Ça y est, Cannes c'est passé. Pas encore vu (évidemment, cf. infra) Anatomie d'une chute, la Palme d'or dont j'espère qu'elle viendra corriger l'impression plutôt négative que j'ai pour l'instant du cinéma de Justine Triet, n'ayant pas été convaincu par ses films précédents, qu'il s'agisse de la Bataille de Solférino, trop hystérique à mon goût, malgré Lætitia Dosch, la belle Suisse, une actrice que j'adore, et les deux "Zefira-films" que sont Victoria et Sibyl, des films très surestimés à mes yeux, malgré Virginie Efira, la jolie Belge, qui "crève l'écran" comme on dit, pas emballé par la veine soi-disant "hawksienne" du premier (encore que la partie "procès" du film, avec le dalmatien et le chimpanzé — un procès, déjà, chez Triet —, était assez réussie, une séquence qui, cela dit, m'évoquait davantage "le Tribunal des flagrants délires" que les comédies de Hawks), et pas emballé non plus, encore moins même, par l'expérience prétendument "rossellino-strombolienne" du second, ce qui me faisait écrire à l'époque (peut-être trop méchamment):

"Ce qui se déroule devant nos yeux, et qu’il faut bien qualifier d’exceptionnel, seul le cinéma le permet: assister au dévoilement des puissances infinies d’une actrice." (Cahiers du cinéma).

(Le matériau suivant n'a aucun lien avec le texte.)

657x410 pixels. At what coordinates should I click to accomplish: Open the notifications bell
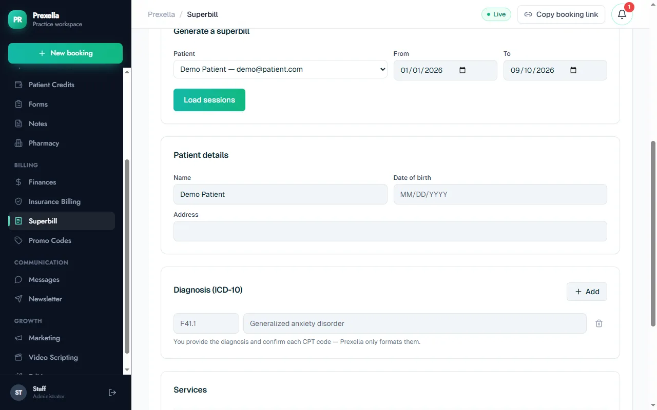(x=622, y=14)
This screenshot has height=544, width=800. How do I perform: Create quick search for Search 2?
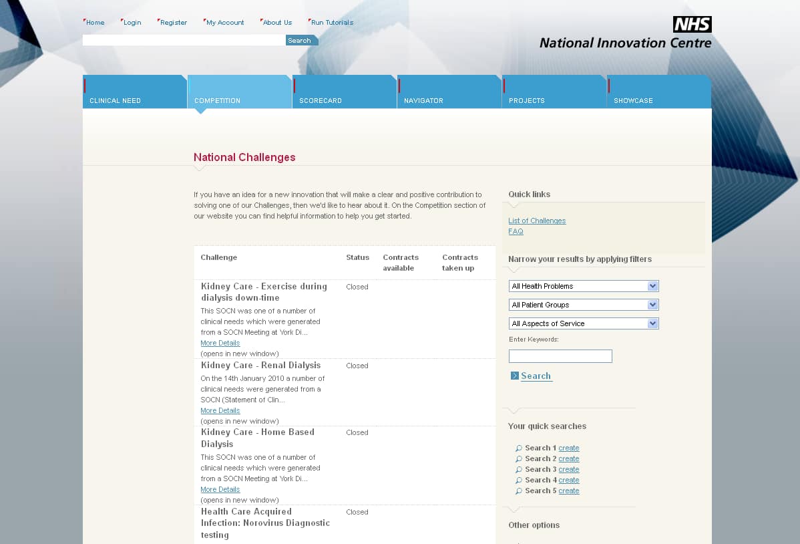click(568, 459)
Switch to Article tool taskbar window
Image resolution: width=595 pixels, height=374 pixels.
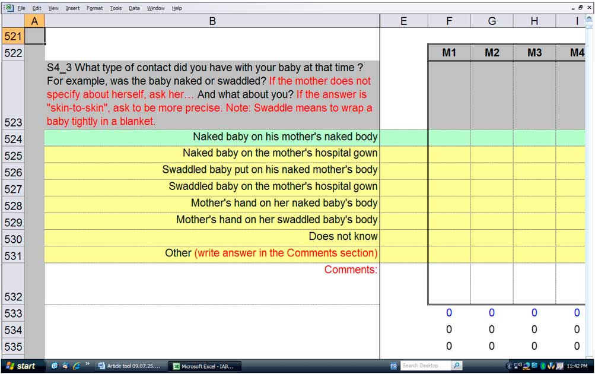tap(129, 366)
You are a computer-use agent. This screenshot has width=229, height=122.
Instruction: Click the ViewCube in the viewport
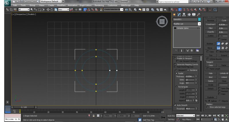click(161, 21)
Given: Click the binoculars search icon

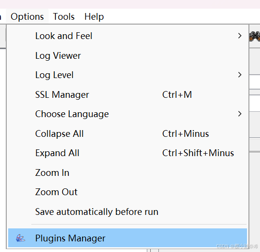Looking at the screenshot, I should pyautogui.click(x=255, y=36).
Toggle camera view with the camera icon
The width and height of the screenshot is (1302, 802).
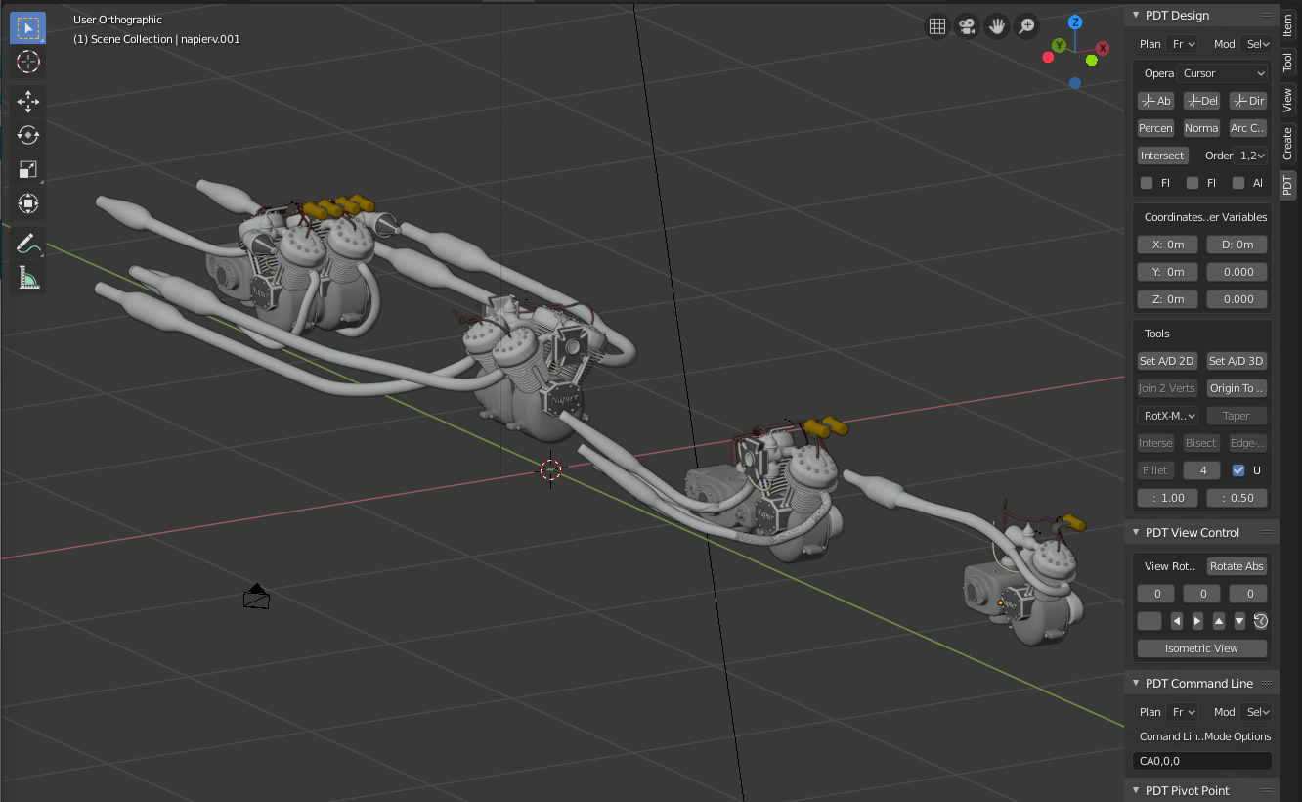coord(967,26)
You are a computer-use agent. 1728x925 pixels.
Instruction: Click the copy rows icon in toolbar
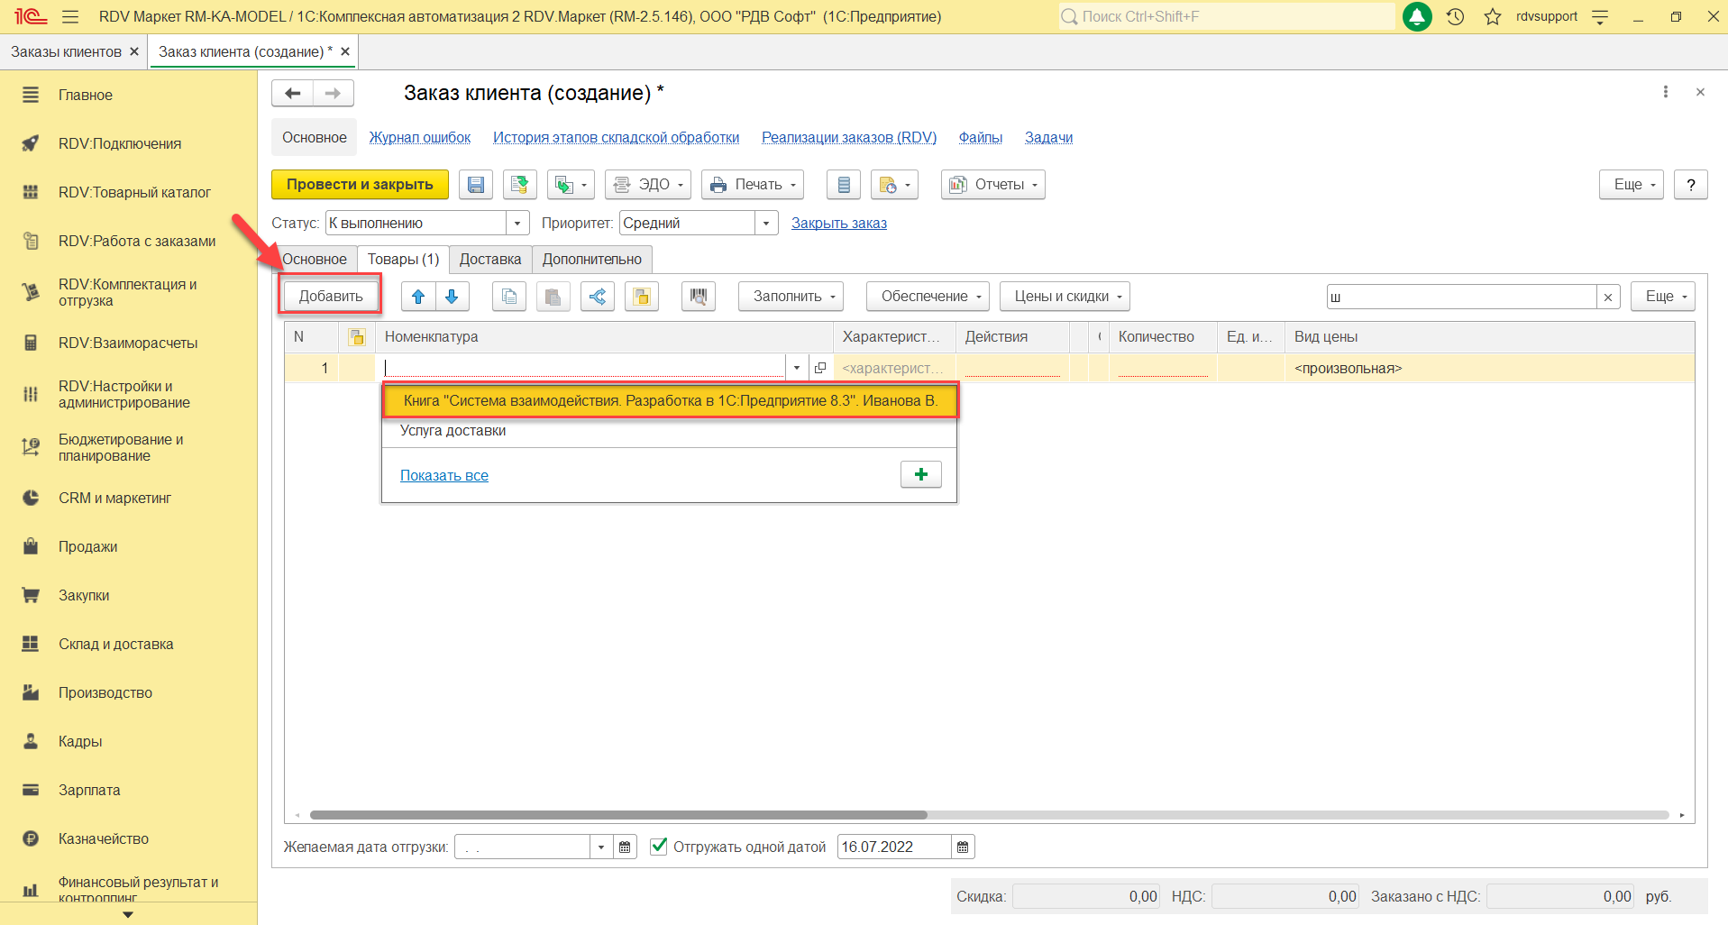click(509, 297)
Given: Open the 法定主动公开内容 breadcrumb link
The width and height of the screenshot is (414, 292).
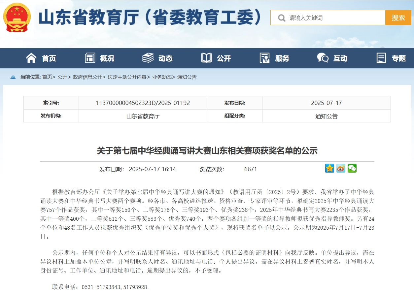Looking at the screenshot, I should (127, 77).
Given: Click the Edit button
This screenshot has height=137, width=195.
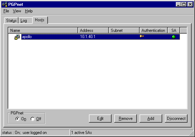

Bah voilà, Sibyl c'est ça: un film de groupie pour groupies. Rien d'autre. Un film où l'autrice ne fait que sur-écrire ses scènes (et les empiler) pour mieux mettre en valeur son actrice (et du coup faire se pâmer le critique), un film où l'on prétend célébrer on ne sait quelle revanche de la fiction sur la réalité, et qui sonne faux du début à la fin. Parce que ce n'est pas le personnage qui doit servir l'actrice, mais l'inverse (cf. Ingrid Bergman bien sûr, mais aussi Gena Rowlands, magnifiant son personnage sous le regard lui-même amoureux de Cassavetes, ou encore Joanne Woodward, les exemples ne manquent pas...), de sorte qu'on n'ait pas comme ici une succession de numéros, sous prétexte que Virginie Efira peut tout jouer et qu'on va donc lui faire tout jouer: la psy à côté de la plaque, l'écrivaine en mal d'inspiration, la mère absente, la femme et son désir, la coach pour acteurs (n'importe quoi), etc., où se greffent souvenirs et fantasmes, bref un truc tellement pesant au niveau du scénario (vaguement égayé par une scène de sexe bien torride, ça aussi Efira sait le faire — mais si vous n'êtes pas branché "cul" elle peut à la place vous chanter une chanson)... que la vaporette, qui accompagne le personnage tout au long du film, et les anxiolytiques, que lui prescrit l'ami psychiatre, finissent par ne plus faire effet... et qu'il n'y a plus dès lors qu'à replonger dans l'alcool (parce que, last but not least, c'est aussi une ancienne alcoolique et qu'elle participe, évidemment, à des réunions d'AA)... Heureusement un autre personnage arrive à ressortir de cette horrible plâtrée, pas celui joué par Adèle E., qui rappelle un peu trop l'Adèle chialeuse, larmoyant de partout, du film de Kechiche, mais celui, plus périphérique, que compose Sandra Hüller, dans le rôle de la réalisatrice, et dont la présence donne un peu de consistance au film. Sinon Stromboli, c'est très beau, mais ça on le savait déjà.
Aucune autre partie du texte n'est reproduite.